Without waiting for any of the robots to question his colloquially expressed order, Derec walked up the steps to the platform that led to the computer chamber entrance and pushed a red button set in the door. Fortunately, the button still worked, and the door slid open.

The button was the only mechanism that did work, however. After he went through the doorway, the heat lamps did not come on, the sprayers did not send a full body spray of compressed air over his body to remove dust. He would have to enter the chamber in a contaminated state. That probably didn’t matter, since from all evidence the chamber was probably contaminated already.
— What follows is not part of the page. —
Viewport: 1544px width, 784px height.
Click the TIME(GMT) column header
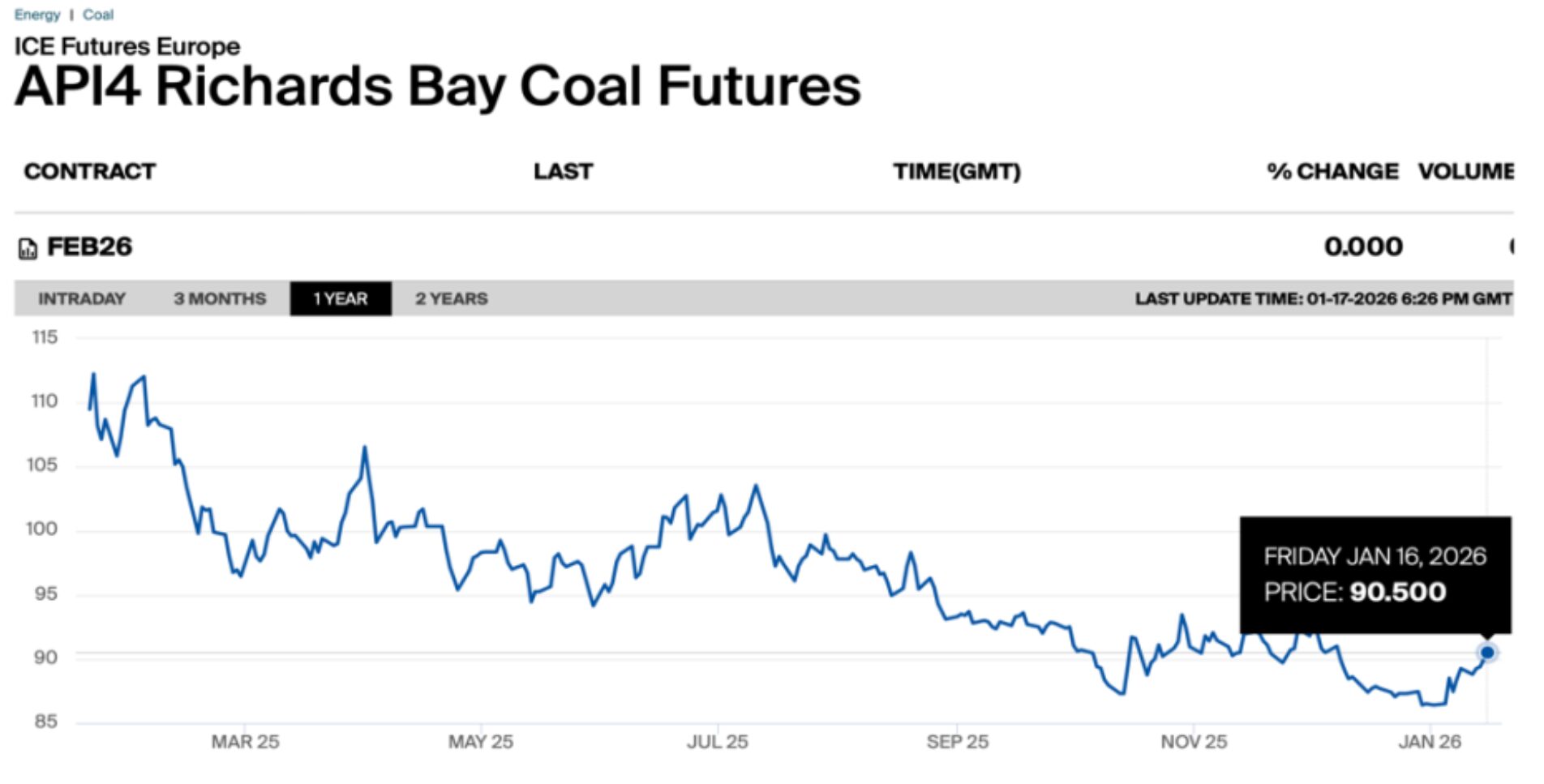(957, 171)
In order for him to enter farther, the wall in front of him should slide open. With nothing working right, it of course did not. He recalled, however, that there was a manual override located just beside the outer door. He had to fumble around in the dark for a moment to find out. When he did, it at least worked. The wall slid open.
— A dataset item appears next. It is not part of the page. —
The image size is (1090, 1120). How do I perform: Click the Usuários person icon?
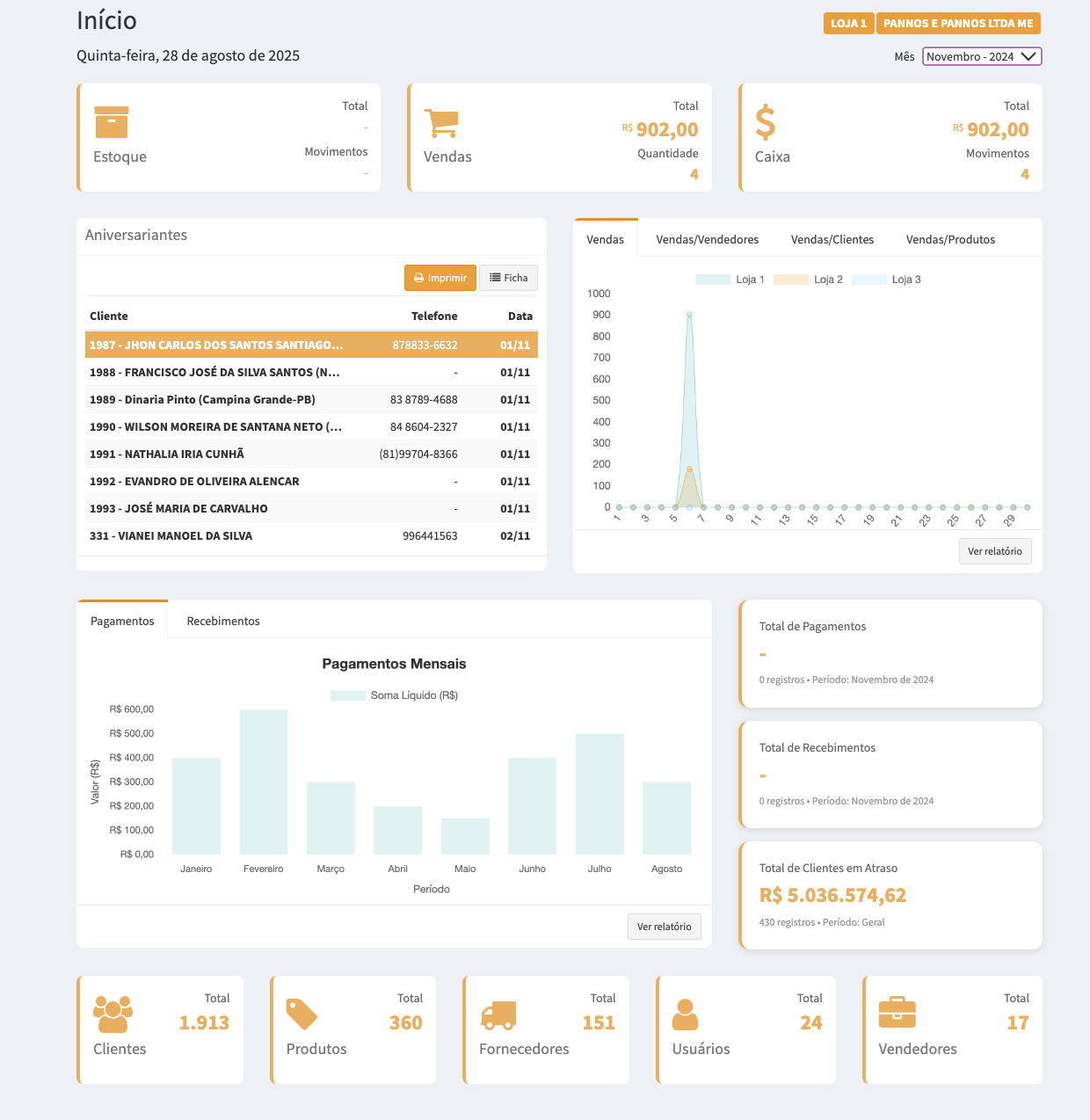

Now he entered what to him seemed like a shadowy world. In the dimness the computer’s shapes (he recalled circuitry, microprocessors, tubing, synapse wiring and other electronic marvels from his first visit here) seemed ghostly, unreal. He needed light. The manual override for the inner-room functions was nearby, he knew, and he groped for it. Before he found it, his hand briefly brushed against the outside of the Watchful Eye’s haven, which it had reshaped into an innocent-looking storage cabinet, a good disguise as long as the human did not decide to inspect its contents. Although detecting the touch, it felt no danger yet from Derec and remained still.

Derec’s manipulation of the override produced only partial light, but enough to see that not only was the main computer malfunctioning, it appeared to be covered with a strange kind of dark green moss.

The Watchful Eye perceived the bitterness in Derec’s whispered curse. It had known the moss, even if it had been conceived on the spur of the moment, had been a good idea.

Bogie wished he could discuss his dilemma with Timestep but they could not converse privately, either out loud or by comlink, because of the presence of Mandelbrot. He had no way of knowing whether or not Mandelbrot could eavesdrop in either way, but there was no point in taking a chance.

The problem that Bogie felt just now had to do with allegiance. He sensed that the Watchful Eye was close by, somewhere inside the transparent shell, perhaps near Derec. If one of them were to attack the other, what would be his duty? he wondered. His allegiance had been to the Watchful Eye until the arrival of Derec and the others. The First Law said to protect the human, but would that interfere with his loyalty to the Watchful Eye? It would help if Bogie had actually seen the Watchful Eye, who said it was human, yet did not act especially human and never referred to itself as of masculine or feminine gender. If it were human, had it displaced Derec in Robot City’s ruling hierarchy? Could he allow Derec to harm the Watchful Eye? Must he come to Derec’s defense if the Watchful Eye attacked him?